Così se il microfono lo aveva preso, secondo copione, il regista, all'inizio, per introdurre con taglio del tutto personale e insolito lo spettacolo, dopo il primo atto lo riprendeva il direttore, Nicola Luisotti, per annunciare il grave lutto per il mondo della musica. A una sala traboccante, che immediatamente si alzava in piedi per un applauso che sembrava interminabile. Seguito dal silenzio. E poi dalle note più giuste, per dire addio a un grandissimo interprete pucciniano: quelle del secondo atto di Madama Butterfly, cinto da un Coro a bocca chiusa, mai sentito tanto scandito su un passo di morte e di luttuosi rintocchi.
Il tutto molto ben concertato da Luisotti, a suo agio in una partitura dominata con esperienza e bravura (come provava la ripresa - al volo - di un errore abbastanza vistoso del baritono, che nel canto di conversazione di Puccini avrebbe mandato a gambe all'aria una bacchetta meno pronta e lucida). Pieno di colore sinfonico. Magari talora un po' troppo sgargiante nei volumi in rapporto al palcoscenico, e sempre col difetto di una scansione troppo suddivisa. Ma comunque di buon risultato. Tra l'altro costruito con solo tre giorni di prove, dal momento che il titolare, Tito Ceccherini, era stato costretto a ritirarsi.
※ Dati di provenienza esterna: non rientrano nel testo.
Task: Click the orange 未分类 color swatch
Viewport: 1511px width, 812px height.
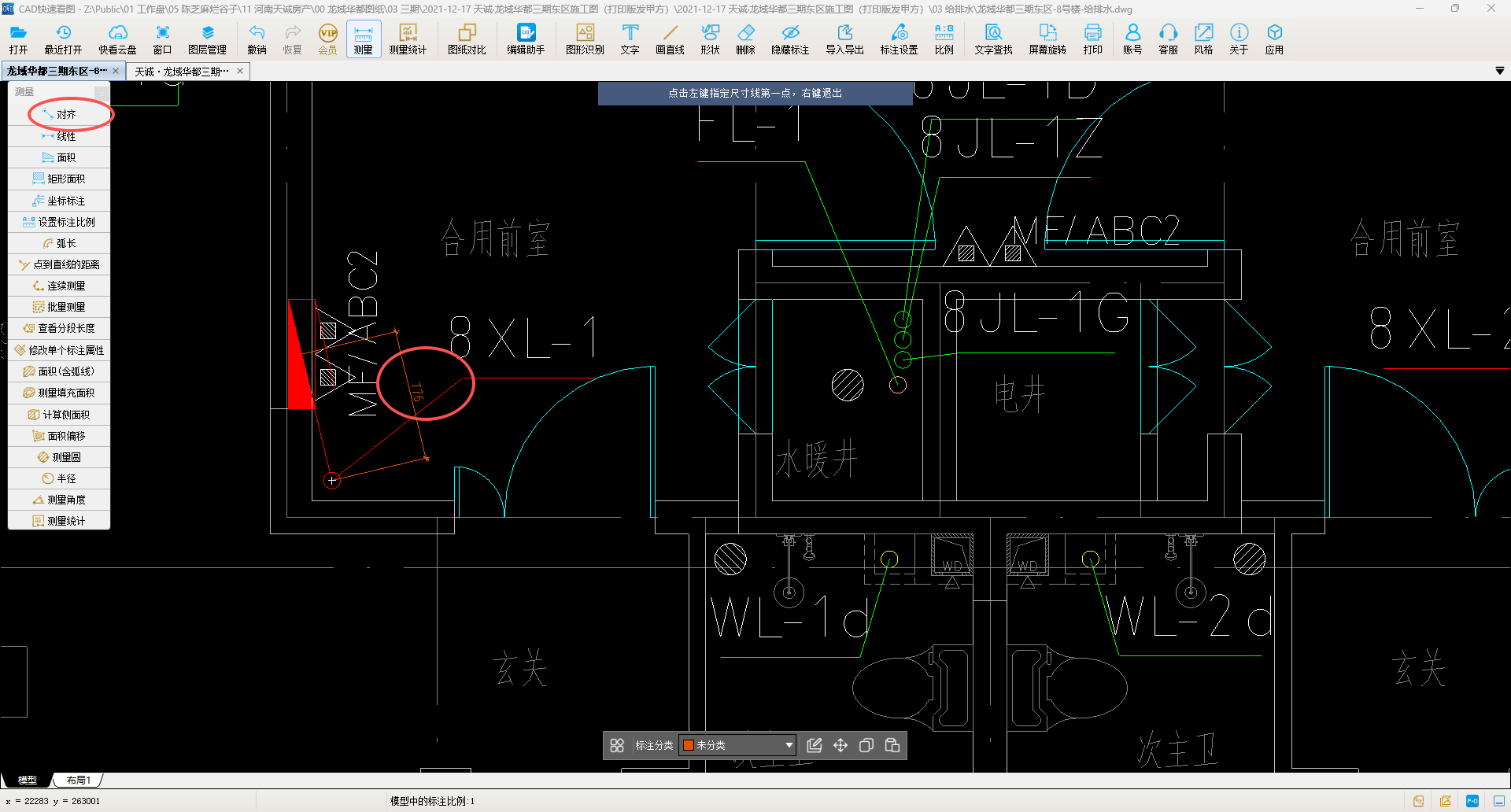Action: pyautogui.click(x=689, y=745)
Ma la vera marcia in più di questa Butterfly si giocava in palcoscenico. Anzi, prima in platea, dove sussurrando, chiedendo dunque silenzio e con passi felpati, Pippo Delbono leggeva una lettera dedicatoria, a un'amica attrice, suicida per amore. E poi ancora i famosi versi di Questo amore di Jacques Prévert. Extra-Puccini, eppure perfettamente centrati. Extra, come la sua presenza in scena, durante lo svolgimento dell'opera. In momenti mirati: o in difesa di lei, o del bambino. Quasi a raccogliere un moto istintivo, che chiunque tra il pubblico avrebbe voluto fare. Era Delbono a ornare l'impiantito di fiori rossi, distribuiti a terra, come da libretto. Un po' servo di scena, un po' doppio del piccolo e bravissimo Giorgio Mastantuomo, quattro anni, indimenticabile nella risalita finale verso il fondale, mano nella mano col fragile Bobò, l'attore immancabile in ogni spettacolo di Delbono, che ogni volta giustamente non si stanca di ricordarne il passato: per anni, sordo e muto, abbandonato nel manicomio di Aversa.
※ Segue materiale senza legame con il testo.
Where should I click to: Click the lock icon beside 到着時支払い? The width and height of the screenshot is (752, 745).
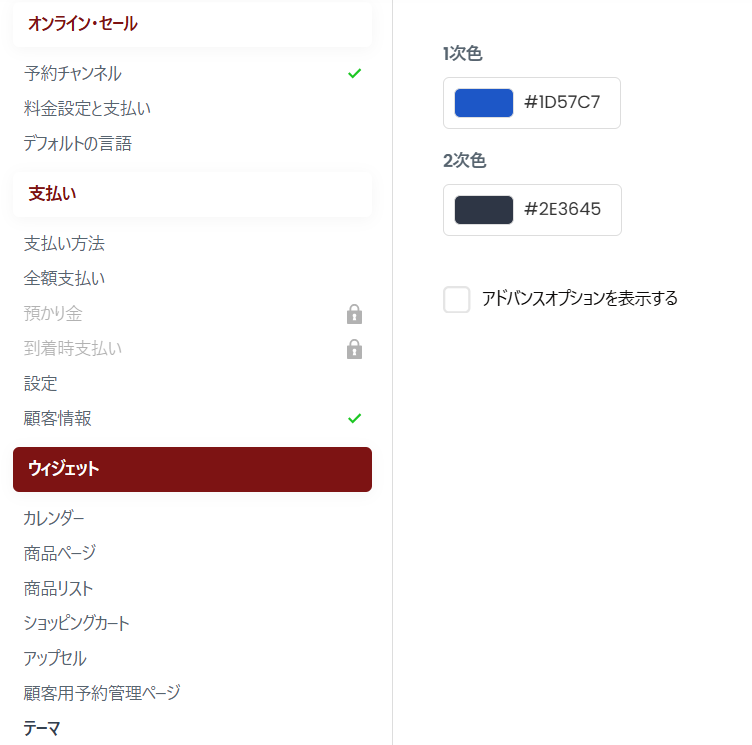click(354, 350)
Salvato. E qui, ancora più che in nella precedente Cavalleria rusticana di Mascagni, centrato per alterità, dolore e fragilità spartiti con la piccola Butterfly. Le due produzioni si alternano in dittico prezioso, come un dono di fine stagione al San Carlo. Con un progetto di segno culturale alto. Ed è proprio il linguaggio personale di Delbono a gemellare i due titoli, portando nuova linfa a due classici del repertorio. Riletti sotto il segno delle emozioni primarie, selezionate, proiettate con forza.
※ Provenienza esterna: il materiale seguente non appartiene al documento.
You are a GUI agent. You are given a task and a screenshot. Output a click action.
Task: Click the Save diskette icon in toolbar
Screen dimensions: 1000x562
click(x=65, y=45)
E naturalmente, come sempre, quando i cantanti vengono resi consapevoli del senso profondo di ciascun ruolo, cantano immensamente meglio. Supportati dal fatto che ora, a Napoli, le squadre in cartellone sono scelte e soprattutto curate con passione e competenza. Le voci non sono sole. Vincenzo Costanzo, ad esempio: è un pastoso, trascinante Pinkerton. Modello Caruso, ha canto a fior di labbra, timbrato, naturale come la scolpitura della parola. Ma soprattutto è Pinkerton: infame e guascone, carnefice e vittima. Perché Delbono lo veste da Corto Maltese, con la complicità dei costumi di Giusi Giustino, cappello da marinaio sempre calcato in testa e la maglia bianca sotto il cappotto blu, e gli tira fuori l'anima dell'impacciato e crudele. A 23 anni, una corsa da vigliacco, tagliando di sbieco il palcoscenico, la fai solo se qualcuno ti ha spiegato che quel gesto sintetizza una storia. Sharpless è Marco Caria, baritono importante, come autorevole e piena è la Suzuki di Anna Pennisi. Caratterizzato, nello sgambettare e nell'insinuare, è il subdolo Goro di Andrea Giovannini. Ma il piccolo miracolo, di una regia tanto "di pancia" ma calcolatissima, riesce con Raffaella Angeletti, una Butterfly che alla prima è totalmente senza voce e che pure riesce a restare il perno emotivo dell'opera: dura, matura, tragica, chiusa in un mondo irraggiungibile. Ha i capelli tagliati, nel terzo atto: Il gesto, in fondo piccolo, ma mai visto, dice tutto il toccante, inutile sacrificio.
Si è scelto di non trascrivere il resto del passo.